• [PROBLEM TO WORK ON] Your copy of the entries below should hold exactly the lines from the one containing "Given: Pick the" to the one containing "You are a GUI", inclusive, and no pictures.

• [INPUT DATA]
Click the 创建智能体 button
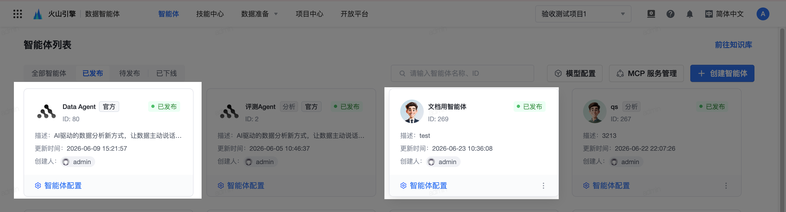This screenshot has height=212, width=786. tap(722, 73)
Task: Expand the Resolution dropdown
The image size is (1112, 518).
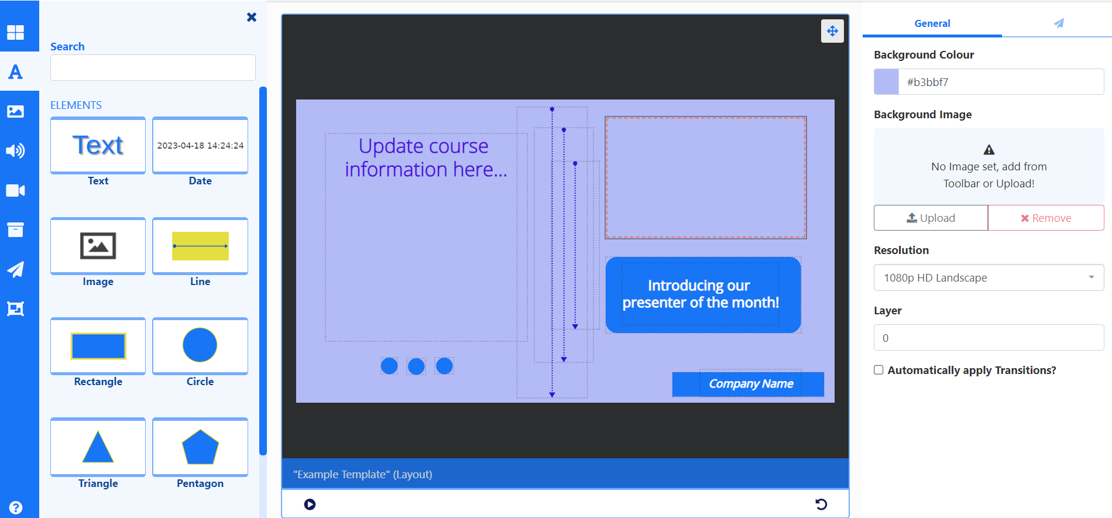Action: coord(989,277)
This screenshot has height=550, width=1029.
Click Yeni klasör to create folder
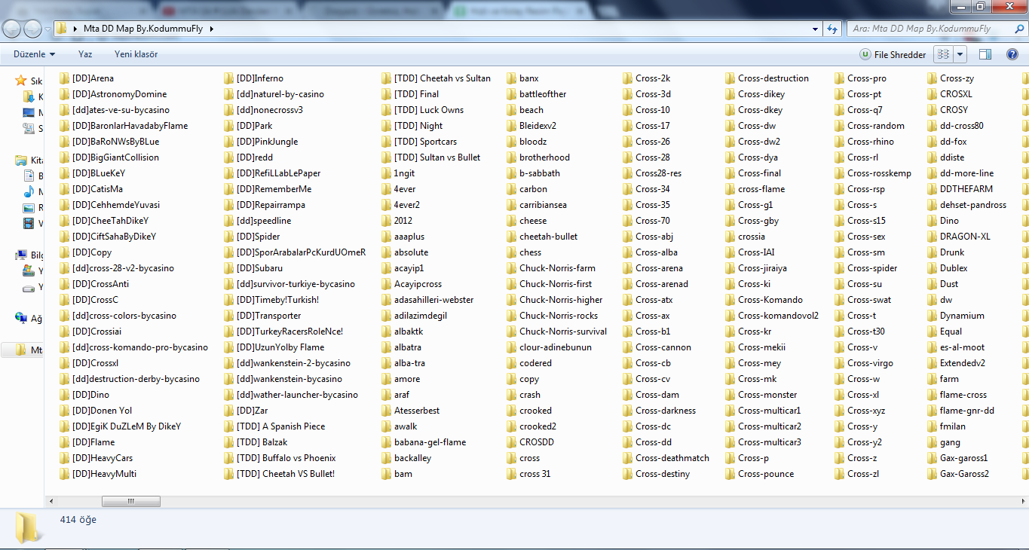136,54

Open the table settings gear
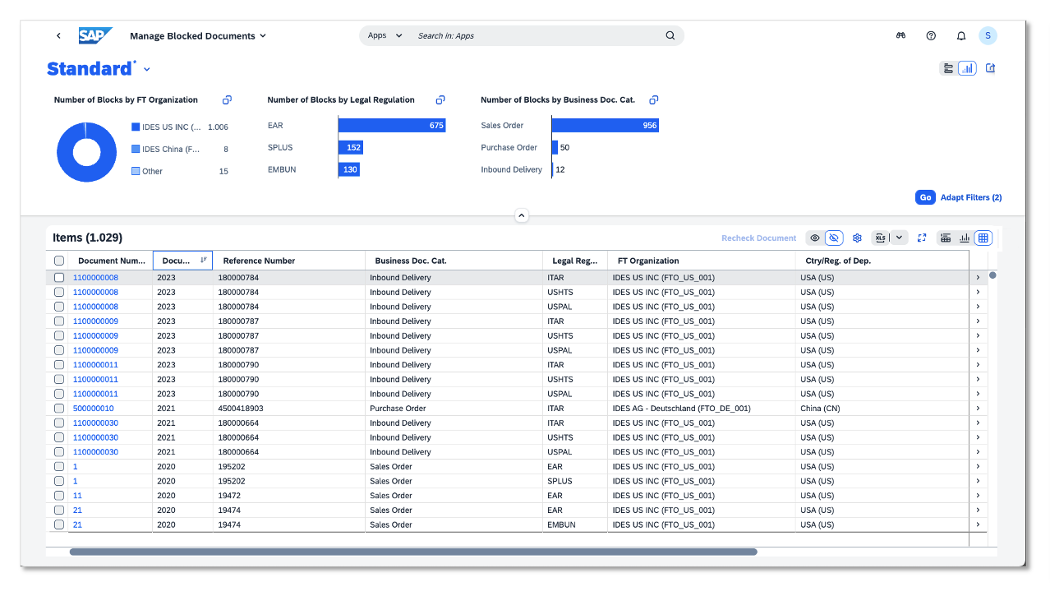pyautogui.click(x=857, y=238)
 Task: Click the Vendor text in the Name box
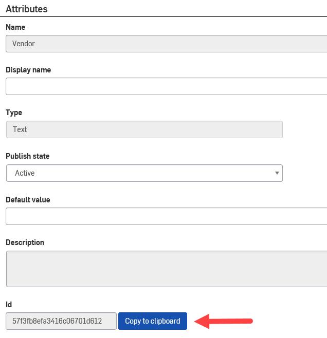[x=24, y=44]
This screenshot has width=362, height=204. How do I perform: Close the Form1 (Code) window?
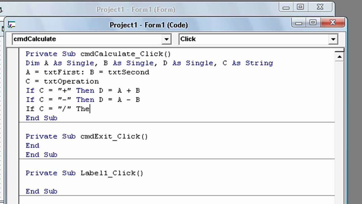333,23
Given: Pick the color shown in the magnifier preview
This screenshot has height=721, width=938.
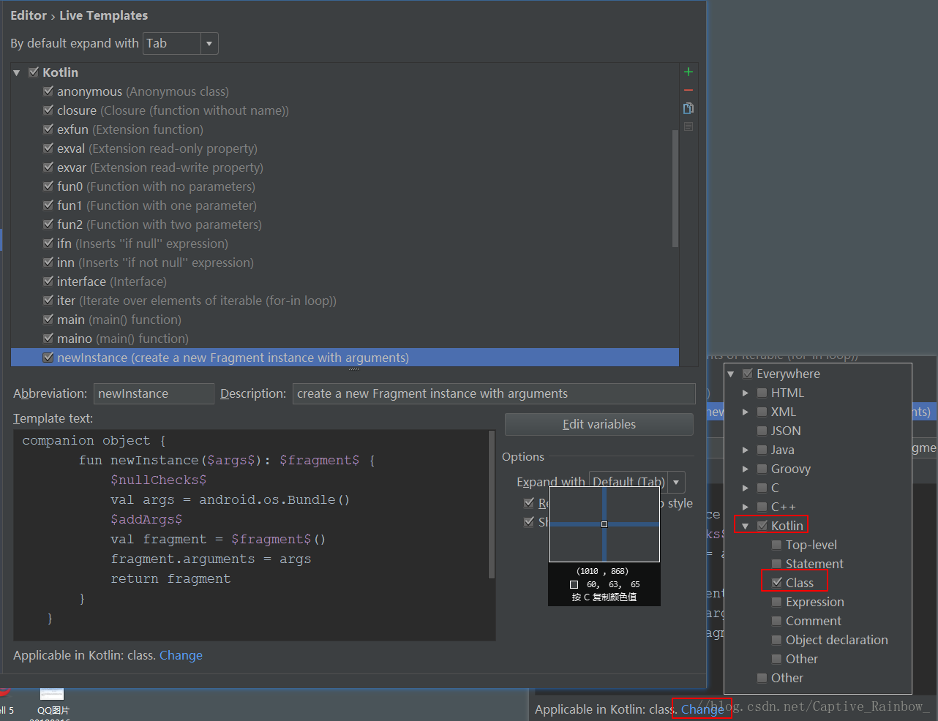Looking at the screenshot, I should (x=604, y=524).
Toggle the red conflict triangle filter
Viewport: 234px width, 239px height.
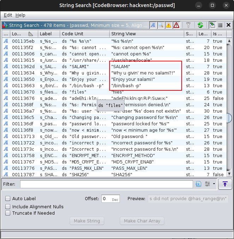(x=176, y=25)
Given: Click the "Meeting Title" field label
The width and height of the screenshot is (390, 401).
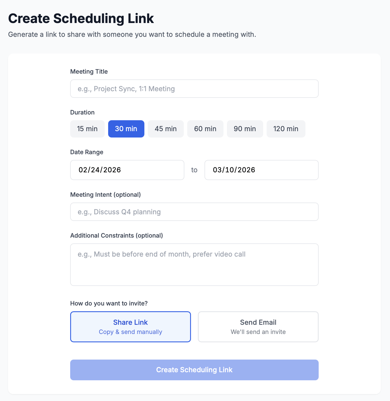Looking at the screenshot, I should (89, 72).
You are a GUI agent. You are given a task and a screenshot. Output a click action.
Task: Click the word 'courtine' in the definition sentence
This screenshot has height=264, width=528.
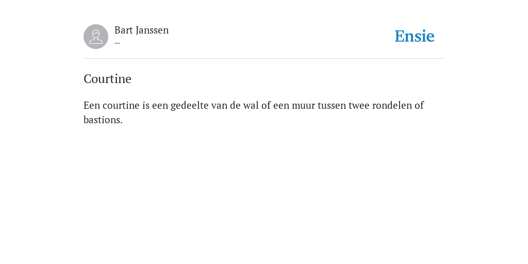coord(121,105)
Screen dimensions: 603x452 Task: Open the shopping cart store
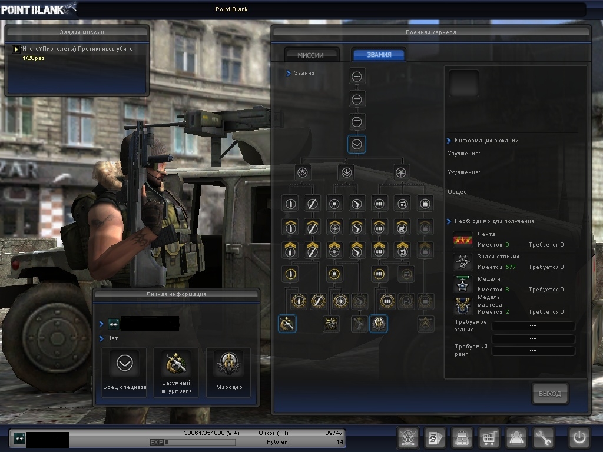point(489,438)
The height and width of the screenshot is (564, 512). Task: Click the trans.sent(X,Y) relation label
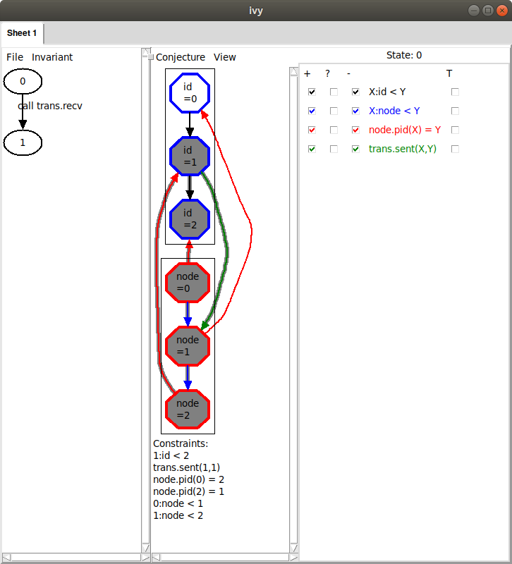coord(403,149)
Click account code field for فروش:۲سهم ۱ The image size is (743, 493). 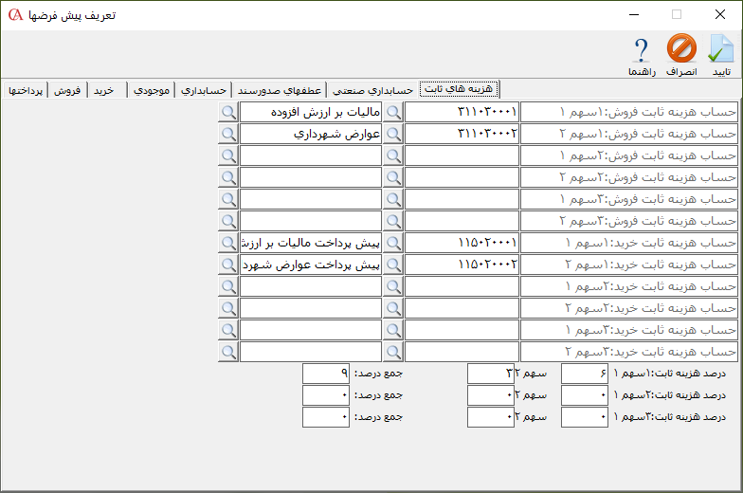[462, 155]
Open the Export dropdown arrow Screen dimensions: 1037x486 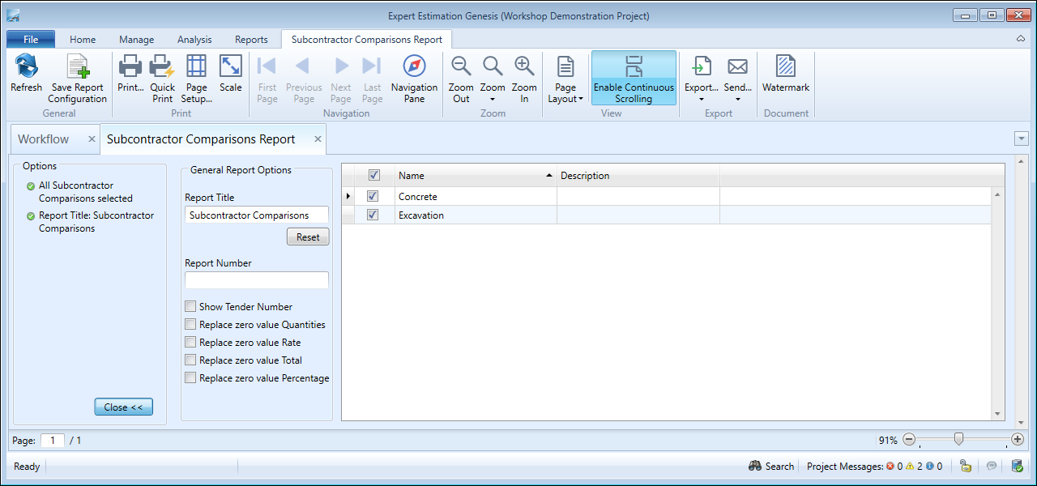pos(702,100)
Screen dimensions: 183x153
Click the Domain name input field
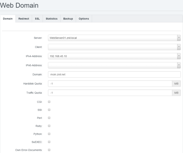(x=114, y=74)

• [ANSWER TO THE EXERCISE]
Given: Pick the color shown in the magnifier preview
This screenshot has height=721, width=938.
Looking at the screenshot, I should (x=604, y=524).
Toggle the red conflict triangle filter
Viewport: 234px width, 239px height.
(x=176, y=25)
Given: Click the "Meeting Title" field label
The width and height of the screenshot is (390, 401).
Looking at the screenshot, I should (89, 72).
You are a GUI agent. You are given a task and a screenshot. Output a click action.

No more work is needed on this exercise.